◆ Work to complete:
All lines below must be repeated exactly, with the pictures omitted.

Saved data entries:
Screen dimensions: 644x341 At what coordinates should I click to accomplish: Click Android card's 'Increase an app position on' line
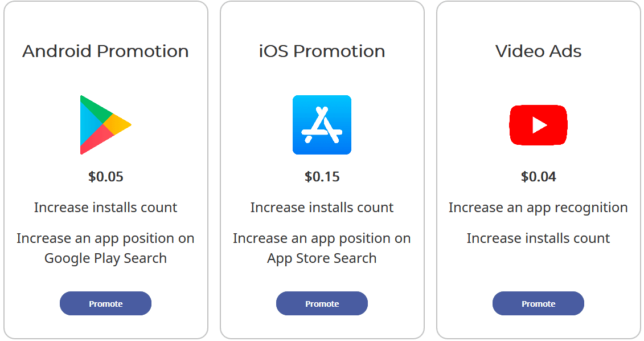[x=105, y=239]
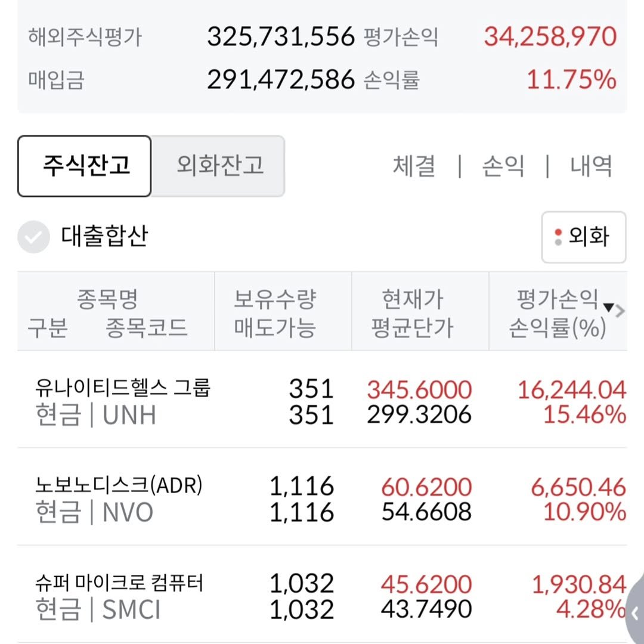Open the 체결 link
The height and width of the screenshot is (644, 644).
(414, 166)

◆ Answer to the exercise:
Screen dimensions: 644x341 At what coordinates should I click to accomplish: Click Android card's 'Increase an app position on' line
[x=105, y=239]
Open the 체결 link
The height and width of the screenshot is (644, 644).
(414, 166)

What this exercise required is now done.